WHAT THE EXERCISE ASKS:
Display every line of the data below that contains the word "MANY". Matching is case-sensitive.

DATA SHOWN:
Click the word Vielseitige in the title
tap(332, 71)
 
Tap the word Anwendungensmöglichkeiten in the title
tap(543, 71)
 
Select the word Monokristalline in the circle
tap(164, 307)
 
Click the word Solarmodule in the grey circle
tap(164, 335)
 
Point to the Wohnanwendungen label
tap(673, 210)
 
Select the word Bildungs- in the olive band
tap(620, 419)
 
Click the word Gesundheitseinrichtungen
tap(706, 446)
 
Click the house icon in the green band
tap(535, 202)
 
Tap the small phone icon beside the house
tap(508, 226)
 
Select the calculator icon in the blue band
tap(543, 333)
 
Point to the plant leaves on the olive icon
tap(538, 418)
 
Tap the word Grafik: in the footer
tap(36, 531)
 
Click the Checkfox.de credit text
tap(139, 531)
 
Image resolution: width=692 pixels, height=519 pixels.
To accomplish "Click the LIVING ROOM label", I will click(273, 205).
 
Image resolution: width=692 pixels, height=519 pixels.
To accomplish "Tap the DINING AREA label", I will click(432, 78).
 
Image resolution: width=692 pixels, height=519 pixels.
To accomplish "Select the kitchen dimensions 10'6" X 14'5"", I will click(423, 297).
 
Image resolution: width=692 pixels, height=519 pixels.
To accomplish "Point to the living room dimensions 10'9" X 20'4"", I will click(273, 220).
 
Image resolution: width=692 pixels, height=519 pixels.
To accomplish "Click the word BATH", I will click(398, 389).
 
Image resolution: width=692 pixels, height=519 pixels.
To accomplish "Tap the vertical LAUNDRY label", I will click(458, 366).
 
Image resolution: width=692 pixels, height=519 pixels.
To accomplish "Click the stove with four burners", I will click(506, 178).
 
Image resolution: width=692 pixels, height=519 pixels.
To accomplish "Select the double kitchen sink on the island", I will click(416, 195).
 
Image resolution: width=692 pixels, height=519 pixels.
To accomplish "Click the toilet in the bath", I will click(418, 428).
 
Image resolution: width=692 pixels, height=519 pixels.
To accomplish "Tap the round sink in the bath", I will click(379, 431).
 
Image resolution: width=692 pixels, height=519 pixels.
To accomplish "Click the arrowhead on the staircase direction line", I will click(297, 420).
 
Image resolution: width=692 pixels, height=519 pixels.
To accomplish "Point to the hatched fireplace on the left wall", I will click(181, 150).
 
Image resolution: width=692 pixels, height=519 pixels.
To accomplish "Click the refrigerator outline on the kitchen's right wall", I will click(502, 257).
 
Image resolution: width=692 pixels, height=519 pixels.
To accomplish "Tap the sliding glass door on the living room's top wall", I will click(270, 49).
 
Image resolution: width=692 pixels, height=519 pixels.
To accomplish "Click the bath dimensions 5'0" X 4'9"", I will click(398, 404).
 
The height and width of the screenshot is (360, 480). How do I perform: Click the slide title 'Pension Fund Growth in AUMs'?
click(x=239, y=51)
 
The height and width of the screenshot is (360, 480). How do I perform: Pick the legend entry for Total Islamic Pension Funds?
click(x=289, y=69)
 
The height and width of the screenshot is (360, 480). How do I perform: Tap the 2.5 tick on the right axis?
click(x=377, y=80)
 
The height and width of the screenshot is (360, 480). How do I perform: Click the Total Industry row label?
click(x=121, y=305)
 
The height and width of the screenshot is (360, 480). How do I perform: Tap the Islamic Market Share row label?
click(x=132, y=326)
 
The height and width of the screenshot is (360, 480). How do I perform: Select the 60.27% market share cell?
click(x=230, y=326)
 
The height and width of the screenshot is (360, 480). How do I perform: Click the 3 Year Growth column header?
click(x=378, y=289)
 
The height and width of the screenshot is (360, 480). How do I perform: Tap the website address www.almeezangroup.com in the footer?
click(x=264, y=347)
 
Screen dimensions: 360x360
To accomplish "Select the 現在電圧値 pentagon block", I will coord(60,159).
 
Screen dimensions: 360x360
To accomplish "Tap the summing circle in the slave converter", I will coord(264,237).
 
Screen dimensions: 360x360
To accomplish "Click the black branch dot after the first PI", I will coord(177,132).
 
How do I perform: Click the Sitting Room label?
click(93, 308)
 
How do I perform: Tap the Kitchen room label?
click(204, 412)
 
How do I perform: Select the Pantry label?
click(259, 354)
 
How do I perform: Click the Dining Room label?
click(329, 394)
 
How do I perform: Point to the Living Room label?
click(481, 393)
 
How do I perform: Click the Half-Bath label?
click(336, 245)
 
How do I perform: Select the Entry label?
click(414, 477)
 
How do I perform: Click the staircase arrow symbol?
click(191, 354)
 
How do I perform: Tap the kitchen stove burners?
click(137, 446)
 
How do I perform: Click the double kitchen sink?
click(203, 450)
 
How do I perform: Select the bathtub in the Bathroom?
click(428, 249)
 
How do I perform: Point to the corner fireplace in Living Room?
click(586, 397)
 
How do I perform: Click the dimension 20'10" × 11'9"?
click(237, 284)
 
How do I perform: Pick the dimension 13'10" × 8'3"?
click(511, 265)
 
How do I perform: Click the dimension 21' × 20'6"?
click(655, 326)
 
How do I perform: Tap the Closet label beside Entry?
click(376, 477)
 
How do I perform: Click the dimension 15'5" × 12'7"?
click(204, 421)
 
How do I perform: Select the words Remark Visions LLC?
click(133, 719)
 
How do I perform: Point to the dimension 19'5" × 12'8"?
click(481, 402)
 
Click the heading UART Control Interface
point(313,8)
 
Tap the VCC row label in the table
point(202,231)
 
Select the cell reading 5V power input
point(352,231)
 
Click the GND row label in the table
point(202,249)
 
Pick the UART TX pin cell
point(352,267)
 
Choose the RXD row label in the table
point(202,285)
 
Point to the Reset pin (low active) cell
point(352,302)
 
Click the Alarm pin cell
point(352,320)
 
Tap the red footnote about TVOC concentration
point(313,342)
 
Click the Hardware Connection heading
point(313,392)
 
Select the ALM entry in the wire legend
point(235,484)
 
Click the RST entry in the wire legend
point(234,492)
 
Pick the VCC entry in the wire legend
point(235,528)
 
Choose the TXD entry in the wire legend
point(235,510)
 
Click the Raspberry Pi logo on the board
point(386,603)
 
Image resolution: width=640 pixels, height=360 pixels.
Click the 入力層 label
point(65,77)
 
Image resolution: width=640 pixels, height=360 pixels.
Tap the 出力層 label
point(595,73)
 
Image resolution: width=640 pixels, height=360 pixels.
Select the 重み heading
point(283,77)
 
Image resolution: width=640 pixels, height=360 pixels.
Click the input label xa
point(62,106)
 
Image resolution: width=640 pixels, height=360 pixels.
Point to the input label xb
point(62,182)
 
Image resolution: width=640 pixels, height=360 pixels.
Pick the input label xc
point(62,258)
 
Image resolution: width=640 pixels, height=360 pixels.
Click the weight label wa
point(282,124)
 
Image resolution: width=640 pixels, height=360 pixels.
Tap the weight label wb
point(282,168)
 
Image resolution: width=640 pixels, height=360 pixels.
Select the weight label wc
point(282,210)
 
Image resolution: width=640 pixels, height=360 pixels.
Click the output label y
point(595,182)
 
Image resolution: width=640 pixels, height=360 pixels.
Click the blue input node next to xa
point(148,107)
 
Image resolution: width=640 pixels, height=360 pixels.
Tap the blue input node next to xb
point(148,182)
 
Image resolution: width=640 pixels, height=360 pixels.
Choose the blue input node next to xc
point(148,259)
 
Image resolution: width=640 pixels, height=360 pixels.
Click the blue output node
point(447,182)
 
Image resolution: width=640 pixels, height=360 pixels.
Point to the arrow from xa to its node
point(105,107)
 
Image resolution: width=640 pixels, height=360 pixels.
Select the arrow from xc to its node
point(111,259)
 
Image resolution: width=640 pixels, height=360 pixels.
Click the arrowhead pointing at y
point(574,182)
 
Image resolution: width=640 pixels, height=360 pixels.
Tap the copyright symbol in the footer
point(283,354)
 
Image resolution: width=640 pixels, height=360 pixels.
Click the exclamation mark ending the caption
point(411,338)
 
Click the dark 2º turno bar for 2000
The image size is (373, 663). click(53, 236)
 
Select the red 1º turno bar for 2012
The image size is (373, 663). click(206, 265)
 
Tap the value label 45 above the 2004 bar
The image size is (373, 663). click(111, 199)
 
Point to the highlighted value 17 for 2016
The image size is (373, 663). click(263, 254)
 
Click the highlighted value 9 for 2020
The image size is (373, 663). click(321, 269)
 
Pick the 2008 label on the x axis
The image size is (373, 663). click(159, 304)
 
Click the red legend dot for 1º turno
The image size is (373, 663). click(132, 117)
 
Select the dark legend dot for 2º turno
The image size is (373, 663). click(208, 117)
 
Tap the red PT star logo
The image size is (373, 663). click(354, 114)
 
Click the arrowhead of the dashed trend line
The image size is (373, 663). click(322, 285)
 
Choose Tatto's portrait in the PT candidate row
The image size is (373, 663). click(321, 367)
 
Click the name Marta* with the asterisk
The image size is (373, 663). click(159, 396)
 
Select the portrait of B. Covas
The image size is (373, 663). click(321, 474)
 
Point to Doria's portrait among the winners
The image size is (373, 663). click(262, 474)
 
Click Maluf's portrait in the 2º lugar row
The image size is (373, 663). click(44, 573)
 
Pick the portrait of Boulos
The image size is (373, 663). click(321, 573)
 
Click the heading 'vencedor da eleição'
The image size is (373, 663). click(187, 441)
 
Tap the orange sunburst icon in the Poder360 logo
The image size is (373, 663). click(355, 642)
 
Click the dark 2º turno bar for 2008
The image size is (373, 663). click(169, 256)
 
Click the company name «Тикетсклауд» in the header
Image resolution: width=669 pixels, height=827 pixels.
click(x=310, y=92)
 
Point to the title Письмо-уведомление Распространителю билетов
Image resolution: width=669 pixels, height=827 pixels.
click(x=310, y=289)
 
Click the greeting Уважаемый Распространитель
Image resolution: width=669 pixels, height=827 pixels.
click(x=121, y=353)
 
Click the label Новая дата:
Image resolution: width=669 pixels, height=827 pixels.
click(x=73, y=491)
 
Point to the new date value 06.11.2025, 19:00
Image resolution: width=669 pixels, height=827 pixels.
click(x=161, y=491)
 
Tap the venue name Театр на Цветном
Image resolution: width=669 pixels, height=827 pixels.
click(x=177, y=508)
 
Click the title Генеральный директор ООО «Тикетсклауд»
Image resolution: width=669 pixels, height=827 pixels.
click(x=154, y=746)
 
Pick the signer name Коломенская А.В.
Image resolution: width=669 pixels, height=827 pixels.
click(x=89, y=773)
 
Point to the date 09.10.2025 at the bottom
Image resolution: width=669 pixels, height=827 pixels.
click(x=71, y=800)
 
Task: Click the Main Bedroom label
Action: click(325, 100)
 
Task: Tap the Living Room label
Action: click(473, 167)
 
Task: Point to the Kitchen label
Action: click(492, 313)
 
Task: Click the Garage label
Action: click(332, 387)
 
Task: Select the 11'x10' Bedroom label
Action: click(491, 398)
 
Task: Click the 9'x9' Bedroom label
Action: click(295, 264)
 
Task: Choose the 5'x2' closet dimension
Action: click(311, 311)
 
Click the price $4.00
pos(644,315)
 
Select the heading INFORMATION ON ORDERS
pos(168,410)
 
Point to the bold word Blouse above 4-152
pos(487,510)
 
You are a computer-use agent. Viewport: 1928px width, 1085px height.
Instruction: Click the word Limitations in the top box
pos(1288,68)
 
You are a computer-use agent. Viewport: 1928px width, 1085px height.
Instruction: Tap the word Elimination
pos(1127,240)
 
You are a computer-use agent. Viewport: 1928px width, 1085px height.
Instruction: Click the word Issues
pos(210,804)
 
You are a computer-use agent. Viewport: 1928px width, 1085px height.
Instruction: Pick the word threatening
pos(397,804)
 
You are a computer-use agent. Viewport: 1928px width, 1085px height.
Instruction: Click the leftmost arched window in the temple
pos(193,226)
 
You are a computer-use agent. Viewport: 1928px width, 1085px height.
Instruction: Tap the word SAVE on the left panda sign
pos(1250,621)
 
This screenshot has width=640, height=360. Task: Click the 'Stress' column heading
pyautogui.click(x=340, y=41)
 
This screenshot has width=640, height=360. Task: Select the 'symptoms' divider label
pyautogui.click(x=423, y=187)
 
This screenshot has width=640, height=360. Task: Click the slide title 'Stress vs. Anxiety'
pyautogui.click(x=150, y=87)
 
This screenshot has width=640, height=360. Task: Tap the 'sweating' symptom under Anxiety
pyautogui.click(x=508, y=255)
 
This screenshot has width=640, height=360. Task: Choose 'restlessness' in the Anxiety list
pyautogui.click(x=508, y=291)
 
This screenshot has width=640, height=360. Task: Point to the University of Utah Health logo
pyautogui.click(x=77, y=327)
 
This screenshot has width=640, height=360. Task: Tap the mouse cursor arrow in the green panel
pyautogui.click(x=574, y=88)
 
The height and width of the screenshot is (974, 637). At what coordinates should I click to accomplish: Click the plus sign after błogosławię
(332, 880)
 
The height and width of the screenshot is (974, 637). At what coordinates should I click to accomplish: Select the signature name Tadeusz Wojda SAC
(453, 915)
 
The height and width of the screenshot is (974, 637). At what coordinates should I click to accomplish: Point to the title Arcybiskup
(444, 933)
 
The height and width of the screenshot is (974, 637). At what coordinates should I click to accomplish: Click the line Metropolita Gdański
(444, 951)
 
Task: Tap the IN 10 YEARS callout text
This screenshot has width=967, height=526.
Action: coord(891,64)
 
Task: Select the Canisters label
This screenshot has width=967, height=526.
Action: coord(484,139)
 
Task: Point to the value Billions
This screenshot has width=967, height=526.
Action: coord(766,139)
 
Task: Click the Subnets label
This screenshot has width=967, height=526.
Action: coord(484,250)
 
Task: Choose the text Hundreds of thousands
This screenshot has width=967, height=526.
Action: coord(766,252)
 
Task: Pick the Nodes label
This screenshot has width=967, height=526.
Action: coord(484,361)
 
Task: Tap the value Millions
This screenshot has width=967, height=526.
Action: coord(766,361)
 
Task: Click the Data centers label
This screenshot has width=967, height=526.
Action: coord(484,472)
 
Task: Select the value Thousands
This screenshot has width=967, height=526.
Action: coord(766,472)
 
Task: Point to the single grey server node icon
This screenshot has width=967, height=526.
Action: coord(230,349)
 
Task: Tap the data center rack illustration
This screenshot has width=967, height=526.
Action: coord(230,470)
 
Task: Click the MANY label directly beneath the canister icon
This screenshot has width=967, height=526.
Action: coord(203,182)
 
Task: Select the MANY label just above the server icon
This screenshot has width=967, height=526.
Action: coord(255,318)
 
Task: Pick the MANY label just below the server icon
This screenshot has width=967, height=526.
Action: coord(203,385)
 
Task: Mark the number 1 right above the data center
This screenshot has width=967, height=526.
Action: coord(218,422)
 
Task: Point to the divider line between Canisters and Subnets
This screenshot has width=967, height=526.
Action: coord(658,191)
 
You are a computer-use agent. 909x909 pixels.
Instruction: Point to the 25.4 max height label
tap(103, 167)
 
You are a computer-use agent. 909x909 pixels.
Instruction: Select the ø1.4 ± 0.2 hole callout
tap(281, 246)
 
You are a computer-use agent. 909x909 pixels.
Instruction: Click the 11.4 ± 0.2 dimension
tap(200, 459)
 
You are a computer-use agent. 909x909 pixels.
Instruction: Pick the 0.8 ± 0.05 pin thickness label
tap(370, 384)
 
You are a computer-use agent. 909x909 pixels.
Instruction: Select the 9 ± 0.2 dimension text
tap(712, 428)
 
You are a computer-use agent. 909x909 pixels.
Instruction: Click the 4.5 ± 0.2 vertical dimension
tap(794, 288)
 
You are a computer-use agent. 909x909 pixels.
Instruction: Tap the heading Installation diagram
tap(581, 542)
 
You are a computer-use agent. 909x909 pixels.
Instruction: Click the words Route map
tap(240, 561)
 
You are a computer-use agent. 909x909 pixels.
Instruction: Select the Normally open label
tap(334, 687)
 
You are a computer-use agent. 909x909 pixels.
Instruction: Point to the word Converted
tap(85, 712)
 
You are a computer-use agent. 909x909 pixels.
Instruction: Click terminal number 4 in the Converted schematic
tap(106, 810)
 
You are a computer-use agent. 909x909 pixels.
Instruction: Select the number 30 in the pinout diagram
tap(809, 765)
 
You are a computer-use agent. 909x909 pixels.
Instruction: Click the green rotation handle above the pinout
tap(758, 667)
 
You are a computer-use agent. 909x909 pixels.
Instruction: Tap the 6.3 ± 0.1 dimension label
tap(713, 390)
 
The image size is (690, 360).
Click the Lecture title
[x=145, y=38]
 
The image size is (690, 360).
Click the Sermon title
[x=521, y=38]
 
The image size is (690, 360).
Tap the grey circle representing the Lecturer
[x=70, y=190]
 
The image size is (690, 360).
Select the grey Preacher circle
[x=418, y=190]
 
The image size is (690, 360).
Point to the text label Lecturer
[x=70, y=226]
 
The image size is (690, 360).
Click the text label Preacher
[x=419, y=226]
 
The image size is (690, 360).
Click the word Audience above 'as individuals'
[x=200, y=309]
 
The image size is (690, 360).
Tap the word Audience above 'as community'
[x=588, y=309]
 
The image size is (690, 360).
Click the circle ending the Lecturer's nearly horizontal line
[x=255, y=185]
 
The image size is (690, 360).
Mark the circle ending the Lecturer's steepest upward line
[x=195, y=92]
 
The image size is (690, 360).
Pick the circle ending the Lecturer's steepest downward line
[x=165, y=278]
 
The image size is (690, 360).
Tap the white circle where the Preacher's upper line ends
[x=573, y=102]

ANSWER TO THE TASK:
Task: Click the MANY label directly beneath the canister icon
Task: Select the MANY label just above the server icon
Task: Pick the MANY label just below the server icon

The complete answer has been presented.